Thank you for your answers, sean.seatlle. I’m quite sure my problem is computationally bound, as we use ‘just’ some 5k of 2D particles. I’m really turning to ATI, because of the price. Are Stream Processors just like CUDA processors, or there a subtle change?

The ATI Stream Processors are basically vector processors as compared to NVIDIA’s scalar processors. The ATI Stream Processors execute very long instruction width (VLIW), the Radeon HD 5xxx (and I believe also the low 6xxx) use VLIW5 and the higher 6xxx use VLIW4.

Basically this means that one VLIW4 instruction executes on four 32-bit ALUs which together also form two 32/64-bit SFUs (VLIW5 executes of four 32-bit ALUs and one 32/64-bit SFU). This is the hardware reasoning behind using float4 and double4. In fact double4 is likely broken down into two double2 executions using two 32-bit processing element for each double calculation. This grouping and ungrouping of vector types can be done explicitly or the compiler may implicitly do it for you. I suggest programming whichever way is more expressive for your problem but remember that float3 may starve one ALU. Depending on your program and the hardware scheduling you may never notice this happening.

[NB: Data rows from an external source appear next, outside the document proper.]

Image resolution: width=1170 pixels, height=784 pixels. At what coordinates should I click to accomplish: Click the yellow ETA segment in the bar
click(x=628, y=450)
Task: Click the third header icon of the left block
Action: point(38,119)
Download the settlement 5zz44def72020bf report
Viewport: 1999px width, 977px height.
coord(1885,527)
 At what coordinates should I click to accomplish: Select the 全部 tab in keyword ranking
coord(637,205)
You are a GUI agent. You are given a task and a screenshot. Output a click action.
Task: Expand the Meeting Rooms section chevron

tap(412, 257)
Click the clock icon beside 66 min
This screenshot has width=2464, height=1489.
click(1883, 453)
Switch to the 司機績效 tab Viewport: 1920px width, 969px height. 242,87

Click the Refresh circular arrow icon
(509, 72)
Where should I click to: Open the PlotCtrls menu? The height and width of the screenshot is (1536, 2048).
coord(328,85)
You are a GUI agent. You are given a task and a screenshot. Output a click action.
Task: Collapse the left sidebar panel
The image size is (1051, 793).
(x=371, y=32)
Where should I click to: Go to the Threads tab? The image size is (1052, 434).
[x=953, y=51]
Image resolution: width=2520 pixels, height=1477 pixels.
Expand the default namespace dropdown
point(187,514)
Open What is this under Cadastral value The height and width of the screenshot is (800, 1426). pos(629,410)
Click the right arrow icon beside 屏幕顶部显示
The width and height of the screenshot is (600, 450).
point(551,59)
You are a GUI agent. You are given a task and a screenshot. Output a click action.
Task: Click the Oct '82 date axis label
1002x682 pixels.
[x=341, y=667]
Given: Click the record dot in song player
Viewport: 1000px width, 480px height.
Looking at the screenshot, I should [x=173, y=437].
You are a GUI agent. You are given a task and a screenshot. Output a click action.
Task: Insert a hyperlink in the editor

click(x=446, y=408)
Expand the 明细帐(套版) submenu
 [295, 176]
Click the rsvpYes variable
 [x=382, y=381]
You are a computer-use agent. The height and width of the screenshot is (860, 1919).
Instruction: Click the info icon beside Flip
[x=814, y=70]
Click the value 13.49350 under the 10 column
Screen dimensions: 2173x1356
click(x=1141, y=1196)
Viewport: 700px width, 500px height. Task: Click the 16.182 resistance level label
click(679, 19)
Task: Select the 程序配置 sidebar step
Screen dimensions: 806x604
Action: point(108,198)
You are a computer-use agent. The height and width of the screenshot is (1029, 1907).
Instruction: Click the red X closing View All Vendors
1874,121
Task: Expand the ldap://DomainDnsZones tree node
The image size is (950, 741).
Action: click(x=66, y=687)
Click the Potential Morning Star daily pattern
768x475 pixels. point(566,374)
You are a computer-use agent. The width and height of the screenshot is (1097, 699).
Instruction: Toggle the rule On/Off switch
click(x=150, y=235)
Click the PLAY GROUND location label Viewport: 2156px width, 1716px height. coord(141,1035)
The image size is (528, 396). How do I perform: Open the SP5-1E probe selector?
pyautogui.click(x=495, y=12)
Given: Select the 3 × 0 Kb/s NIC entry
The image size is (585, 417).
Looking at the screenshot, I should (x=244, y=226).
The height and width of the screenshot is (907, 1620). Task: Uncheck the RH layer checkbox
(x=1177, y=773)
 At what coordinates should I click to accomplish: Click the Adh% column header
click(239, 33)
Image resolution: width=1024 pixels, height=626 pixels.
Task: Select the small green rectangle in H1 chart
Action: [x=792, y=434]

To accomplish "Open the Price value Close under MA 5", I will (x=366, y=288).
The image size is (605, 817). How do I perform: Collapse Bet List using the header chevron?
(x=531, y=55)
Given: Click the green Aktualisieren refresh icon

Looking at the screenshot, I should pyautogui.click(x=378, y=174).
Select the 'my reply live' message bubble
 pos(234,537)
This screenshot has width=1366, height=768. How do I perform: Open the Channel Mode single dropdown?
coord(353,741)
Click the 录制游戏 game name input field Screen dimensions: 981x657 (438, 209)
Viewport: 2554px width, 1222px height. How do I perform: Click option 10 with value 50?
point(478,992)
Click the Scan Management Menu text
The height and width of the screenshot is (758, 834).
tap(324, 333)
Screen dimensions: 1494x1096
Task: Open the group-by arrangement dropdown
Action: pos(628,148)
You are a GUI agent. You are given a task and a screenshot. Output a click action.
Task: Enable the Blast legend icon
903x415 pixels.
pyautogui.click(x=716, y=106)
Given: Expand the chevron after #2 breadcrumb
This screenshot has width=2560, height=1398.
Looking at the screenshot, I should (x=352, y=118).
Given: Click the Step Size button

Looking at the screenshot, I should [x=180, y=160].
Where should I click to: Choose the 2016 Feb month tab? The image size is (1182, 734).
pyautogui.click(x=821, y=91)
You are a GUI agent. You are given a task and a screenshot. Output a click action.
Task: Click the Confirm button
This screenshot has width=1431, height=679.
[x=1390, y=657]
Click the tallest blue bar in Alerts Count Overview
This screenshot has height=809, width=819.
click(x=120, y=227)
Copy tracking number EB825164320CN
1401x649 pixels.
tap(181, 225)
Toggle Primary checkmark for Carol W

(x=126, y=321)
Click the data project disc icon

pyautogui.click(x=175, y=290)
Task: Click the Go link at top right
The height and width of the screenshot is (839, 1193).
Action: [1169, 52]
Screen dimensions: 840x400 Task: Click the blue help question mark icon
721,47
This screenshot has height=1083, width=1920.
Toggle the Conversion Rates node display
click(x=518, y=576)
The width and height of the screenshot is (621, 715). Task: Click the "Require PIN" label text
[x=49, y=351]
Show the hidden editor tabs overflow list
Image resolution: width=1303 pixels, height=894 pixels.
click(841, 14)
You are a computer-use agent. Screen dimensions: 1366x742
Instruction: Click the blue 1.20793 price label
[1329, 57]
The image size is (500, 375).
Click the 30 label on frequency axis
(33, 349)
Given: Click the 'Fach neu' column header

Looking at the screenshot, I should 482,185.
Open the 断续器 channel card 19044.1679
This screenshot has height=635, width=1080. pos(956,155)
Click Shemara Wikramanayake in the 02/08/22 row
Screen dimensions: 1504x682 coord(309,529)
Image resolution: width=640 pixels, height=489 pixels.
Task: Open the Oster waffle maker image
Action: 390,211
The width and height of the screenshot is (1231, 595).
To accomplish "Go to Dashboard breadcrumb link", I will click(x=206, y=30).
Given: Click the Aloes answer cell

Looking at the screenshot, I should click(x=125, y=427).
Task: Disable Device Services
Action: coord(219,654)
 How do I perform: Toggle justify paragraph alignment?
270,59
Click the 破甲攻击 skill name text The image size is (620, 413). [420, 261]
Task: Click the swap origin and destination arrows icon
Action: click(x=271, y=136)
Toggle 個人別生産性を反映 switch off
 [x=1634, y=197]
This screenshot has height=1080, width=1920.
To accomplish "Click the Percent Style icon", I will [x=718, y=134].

So while NVIDIA cores are clocked faster, AMD cores are clocked slower but there are many more of them. Generally lower clocks are better for power consuption and heat disipation.

Don’t forget that the wavefront for AMD is 64 as opposed to 32 for NVIDIA. You can query this with clDeviceInfo and something like CL_PREFFERED_WORKITEM_MULTIPLE. That way you can change your hardware later easily if needed.